This is very old stuff though - pagan traditions and rituals that we were messing about with before the Romans turned up, never mind Christianity. Keeping the fire in for twelve days, an Oak Yule log, having a good scoff in the middle of the darkest part of the year, bringing greenery in to the house, the exchanging of gifts ..
I seem to remember reading something about the death of the Oak King and the crowning of the Holly King ... a line drawn between deciduous summer and evergreen winter on the longest night I guess. The Spruce Christmas tree may be a Victorian German import but we've been bringing green stuff into houses here for quite a bit before that. A Kissing bough for instance done up in evergreen finery. All that remains of it now is the Mistletoe, which must have turned out to be the active ingredient.
There's been cross dressing from early on too; not just in modern pantomime and not just cross gender either - "kings as fools" and vice versa for instance.

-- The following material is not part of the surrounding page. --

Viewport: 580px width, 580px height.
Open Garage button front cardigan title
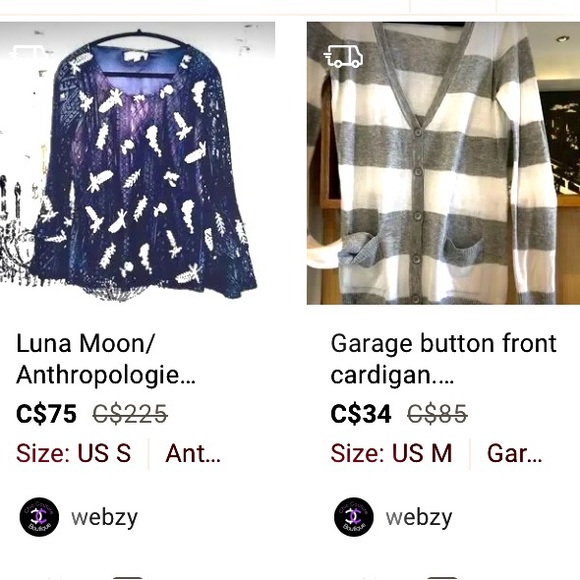pyautogui.click(x=443, y=359)
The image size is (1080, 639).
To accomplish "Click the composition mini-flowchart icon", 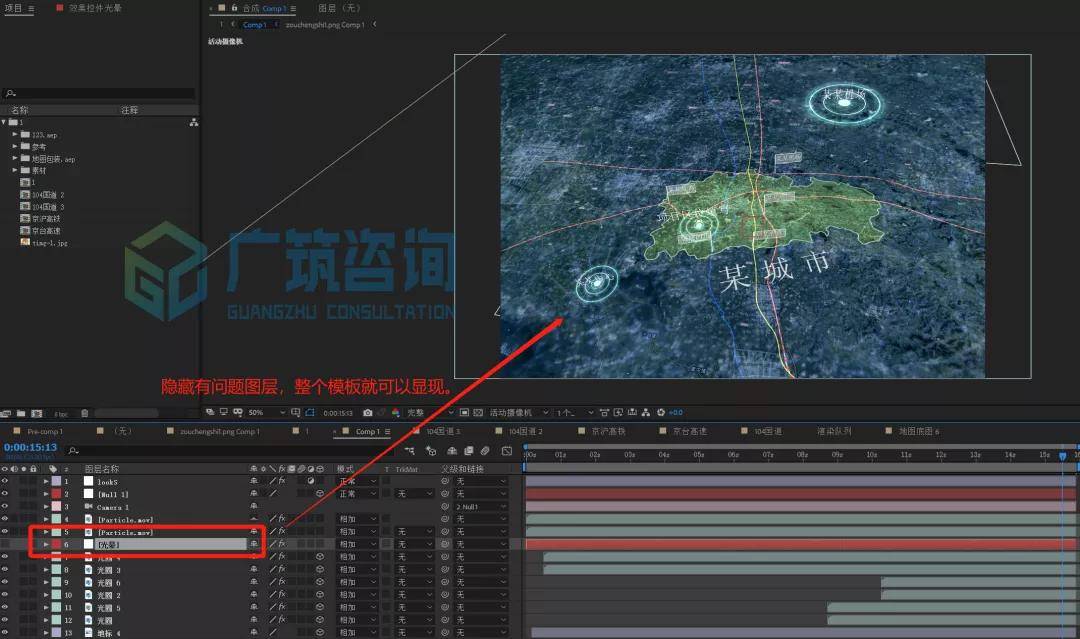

When the Romans arrived they brought their own pagan winter solstice traditions. Saturnalia was a day of drinking, feasting and vomiting that took place on the 25th of December ... sounds familiar.
I think it's from the Roman menu of Yule that we get all the things we were s'posed to eat on the different days - birds inside birds etc.
The Romans brought apples and the possibility of cider but we had probably been Wassailing the oldest tree in the Pear orchard before that, putting perry soaked toast in its branches to "toast" the spirit of the wood "Robin" Red Breast, Robin of the Green, Puck, that Gentleman of Winter in his red robe ... and to feed the tree with Perry while drinking mere ale ourselves. That's what I call a pagan sacrifice.
It gives me hope that despite everything that we appear to have lost, skills, communal spirit, common sense etc; that we still do all this stuff around the solstice - maybe we only observe the shadow of what these things once meant but we are aware of it nevertheless. We even still call it Yule.
A bit of Celt, a bit of Druid, Saxon, Roman and Christian.
The Christian church came and put its buildings next to our evergreen Yew trees with their red baubles and put its Holy days smack on the top of our existing holidays. From The Roman Empire to Holy Roman Empire, through the dark ages, feudalism, reformation, democracy and Thatcherism .. Saturnalia has stayed put; along with everything else we've ever done around the solstice.